• _SOURCE DATA_:
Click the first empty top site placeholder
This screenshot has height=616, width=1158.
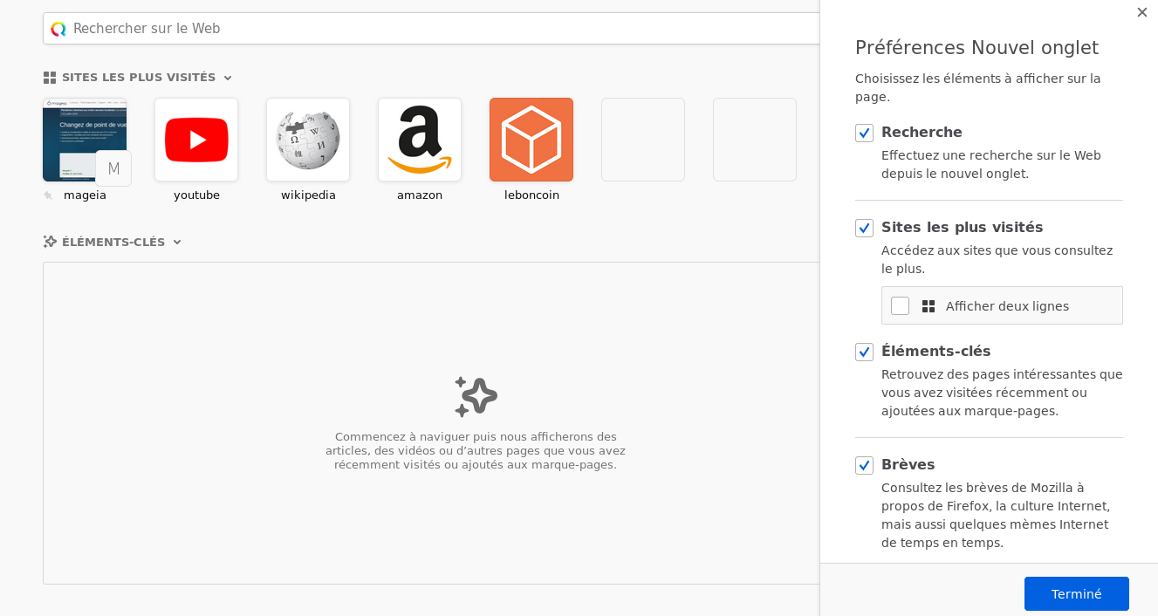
--
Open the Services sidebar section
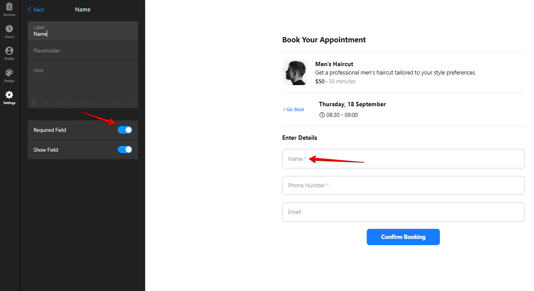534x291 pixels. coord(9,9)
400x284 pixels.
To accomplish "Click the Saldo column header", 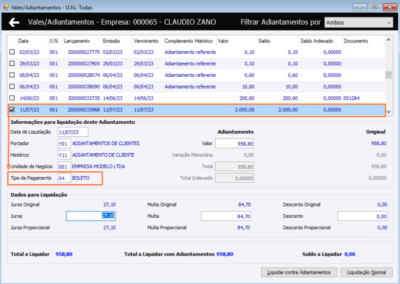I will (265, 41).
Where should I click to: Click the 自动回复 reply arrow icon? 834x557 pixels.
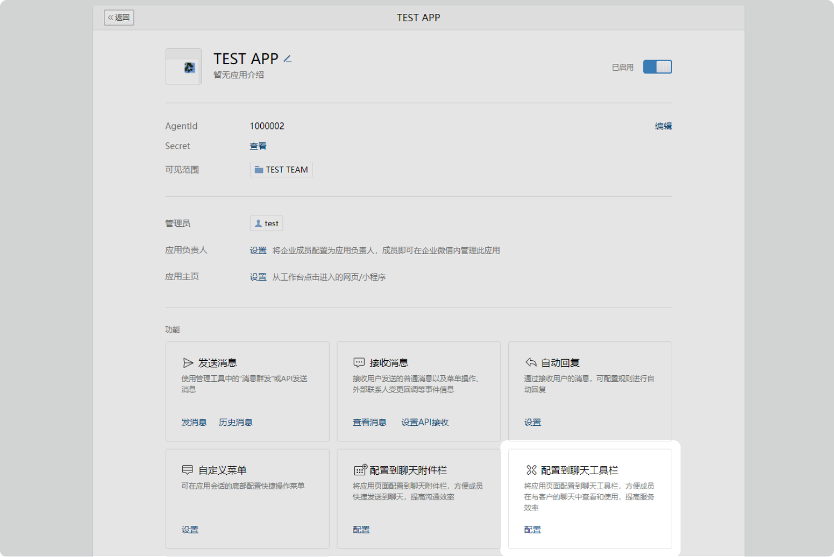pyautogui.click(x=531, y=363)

• _TASK STATEMENT_: Of the lines above, output exactly those from the line bearing "Click the first empty top site placeholder" through the line bearing "This screenshot has height=616, width=1158.", inclusive.

• _PROBLEM SOLUTION_:
Click the first empty top site placeholder
This screenshot has height=616, width=1158.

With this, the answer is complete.